Friday, May 15, 2009

Torture(gate) Another Watergate?


In the early Fall of 1972 I was enroute to my Navy duty station at the National Naval Medical Research Institute, Bethesda, MD. My cousin, who lived in DC at the time, kindly offered to pick me up at National Airport and bring me to Bethesda. He asked me "What do you thing about the Watergate scandal"? I answered...."huh"? In any event, the break-in at the Watergate complex became a history changing event. Many, many people were convicted of obstructing justice, illegal campaign activites, contempt of Congress and lying under oath. It wasn't until almost two years later that Dick Nixon was forced to resign by a Congress under Republican control.


The current debates over torture are now giving me the same feelings that were prevalent in the Fall of 1972. What was the purpose of torture? Was it to get information to support the invasion of Iraq? Were any laws broken in authorizing torture? Laws almost certainly were broken or the argument that it "wasn't torture" wouldn't be so prevalent. Who is lying and who is telling the truth? Did Democratic leaders know about the torture? Clinton was impeached for lying. Nixon resigned before he could be impeached for lying. Did G.W. Bush and Dick Cheney do anything less than Clinton or Nixon? We don't know because no one seems to want to find out.
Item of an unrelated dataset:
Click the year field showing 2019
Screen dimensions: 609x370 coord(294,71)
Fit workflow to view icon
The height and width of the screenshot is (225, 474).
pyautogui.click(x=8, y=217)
I think things are coming to a head. I think there will be some sort of investigation and eventually someone is going to spill some startling information just as Alexander Butterfield reluctantly admitted that everything said in the Nixon Oval office was recorded (John Dean had already admitted that he believed there was a taping system in the Oval office).

Personally, I believe waterboarding is torture and is illegal. If this turns out to be the case, then the law was broken and those responsible need to be prosecuted.